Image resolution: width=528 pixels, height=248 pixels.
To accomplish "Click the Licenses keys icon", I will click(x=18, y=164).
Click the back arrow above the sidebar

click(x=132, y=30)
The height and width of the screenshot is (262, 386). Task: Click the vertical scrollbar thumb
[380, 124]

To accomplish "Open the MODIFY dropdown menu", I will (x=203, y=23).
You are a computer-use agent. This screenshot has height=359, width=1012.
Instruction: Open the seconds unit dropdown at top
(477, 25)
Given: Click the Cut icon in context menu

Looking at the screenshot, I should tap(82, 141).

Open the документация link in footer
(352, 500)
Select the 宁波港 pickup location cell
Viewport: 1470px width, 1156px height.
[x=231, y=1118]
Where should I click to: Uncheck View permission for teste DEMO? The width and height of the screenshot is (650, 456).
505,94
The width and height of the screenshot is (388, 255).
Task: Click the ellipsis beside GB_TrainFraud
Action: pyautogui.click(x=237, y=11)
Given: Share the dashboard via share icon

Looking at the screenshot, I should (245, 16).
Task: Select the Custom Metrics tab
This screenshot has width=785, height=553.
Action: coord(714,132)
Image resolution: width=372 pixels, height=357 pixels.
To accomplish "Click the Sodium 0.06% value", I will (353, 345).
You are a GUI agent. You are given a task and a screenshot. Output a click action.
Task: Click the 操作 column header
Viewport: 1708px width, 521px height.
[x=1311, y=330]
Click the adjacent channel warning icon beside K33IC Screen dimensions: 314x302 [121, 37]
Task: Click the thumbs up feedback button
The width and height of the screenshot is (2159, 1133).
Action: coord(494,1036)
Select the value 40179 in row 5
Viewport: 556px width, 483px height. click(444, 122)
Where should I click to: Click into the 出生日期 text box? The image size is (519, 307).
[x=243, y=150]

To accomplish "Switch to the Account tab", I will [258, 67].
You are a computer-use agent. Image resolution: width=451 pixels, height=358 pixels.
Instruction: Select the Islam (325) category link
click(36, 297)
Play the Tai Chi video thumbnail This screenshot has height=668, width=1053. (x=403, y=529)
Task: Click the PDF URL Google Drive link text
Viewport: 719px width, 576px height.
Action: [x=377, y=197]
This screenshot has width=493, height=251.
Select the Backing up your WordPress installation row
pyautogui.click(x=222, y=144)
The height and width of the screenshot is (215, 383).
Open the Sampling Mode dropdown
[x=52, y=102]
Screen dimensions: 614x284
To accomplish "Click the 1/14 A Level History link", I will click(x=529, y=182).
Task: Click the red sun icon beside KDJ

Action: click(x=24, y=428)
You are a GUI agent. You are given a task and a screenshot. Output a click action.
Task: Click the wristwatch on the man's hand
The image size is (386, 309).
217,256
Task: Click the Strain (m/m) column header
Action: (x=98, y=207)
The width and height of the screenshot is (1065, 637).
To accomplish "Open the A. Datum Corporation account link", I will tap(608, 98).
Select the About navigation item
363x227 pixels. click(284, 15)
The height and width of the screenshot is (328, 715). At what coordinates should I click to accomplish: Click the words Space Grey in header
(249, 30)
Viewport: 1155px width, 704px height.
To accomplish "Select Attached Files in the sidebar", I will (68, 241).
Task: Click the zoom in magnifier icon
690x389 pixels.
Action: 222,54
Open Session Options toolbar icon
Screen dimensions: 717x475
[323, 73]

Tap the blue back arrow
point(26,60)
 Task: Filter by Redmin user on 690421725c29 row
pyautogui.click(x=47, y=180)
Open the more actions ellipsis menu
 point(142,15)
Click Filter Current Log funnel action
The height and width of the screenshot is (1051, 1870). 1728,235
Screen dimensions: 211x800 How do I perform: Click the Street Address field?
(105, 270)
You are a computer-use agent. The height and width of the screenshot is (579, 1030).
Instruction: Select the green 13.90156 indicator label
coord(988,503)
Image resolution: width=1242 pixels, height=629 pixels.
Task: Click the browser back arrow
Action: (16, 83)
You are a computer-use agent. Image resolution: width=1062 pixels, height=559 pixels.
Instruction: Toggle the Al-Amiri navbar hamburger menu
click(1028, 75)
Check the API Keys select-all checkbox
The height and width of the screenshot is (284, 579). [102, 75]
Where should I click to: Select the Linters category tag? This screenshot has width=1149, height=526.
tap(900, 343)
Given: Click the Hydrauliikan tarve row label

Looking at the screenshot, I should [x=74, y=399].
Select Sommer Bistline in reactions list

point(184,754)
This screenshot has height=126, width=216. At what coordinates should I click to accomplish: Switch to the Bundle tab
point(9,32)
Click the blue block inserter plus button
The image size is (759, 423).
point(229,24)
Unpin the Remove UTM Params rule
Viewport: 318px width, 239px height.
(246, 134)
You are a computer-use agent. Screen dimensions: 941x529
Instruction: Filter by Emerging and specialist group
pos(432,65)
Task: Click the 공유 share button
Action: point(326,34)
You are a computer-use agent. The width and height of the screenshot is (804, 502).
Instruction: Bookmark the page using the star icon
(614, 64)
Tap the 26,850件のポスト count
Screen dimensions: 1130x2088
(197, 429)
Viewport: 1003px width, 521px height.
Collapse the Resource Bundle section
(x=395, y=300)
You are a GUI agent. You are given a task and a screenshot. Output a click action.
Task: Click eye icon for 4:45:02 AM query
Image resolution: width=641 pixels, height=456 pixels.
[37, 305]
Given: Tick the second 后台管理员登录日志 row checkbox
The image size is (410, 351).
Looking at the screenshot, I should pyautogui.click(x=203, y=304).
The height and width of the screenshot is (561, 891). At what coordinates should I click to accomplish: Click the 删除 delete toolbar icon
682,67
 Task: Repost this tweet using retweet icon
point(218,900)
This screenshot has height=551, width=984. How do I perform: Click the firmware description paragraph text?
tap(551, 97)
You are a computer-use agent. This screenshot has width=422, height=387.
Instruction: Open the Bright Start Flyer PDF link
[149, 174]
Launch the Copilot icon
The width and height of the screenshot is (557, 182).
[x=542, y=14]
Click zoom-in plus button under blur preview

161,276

━━━━━━━━━━━━━━━━━━━━━━━━━━━━━━

§ Exercise aim: Copy every line from the data that includes the string "computer".

§ Solution for this problem:
You are a computer-use agent. This screenshot has height=359, width=1012.
You are a computer-use agent. Image resolution: width=451 pixels, height=358 pixels.
You are a computer-use agent. The height and width of the screenshot is (579, 1030).
You are a computer-use agent. Image resolution: width=1062 pixels, height=559 pixels.
You are a computer-use agent. Screen dimensions: 941x529
You are a computer-use agent. The width and height of the screenshot is (804, 502).
You are a computer-use agent. This screenshot has width=422, height=387.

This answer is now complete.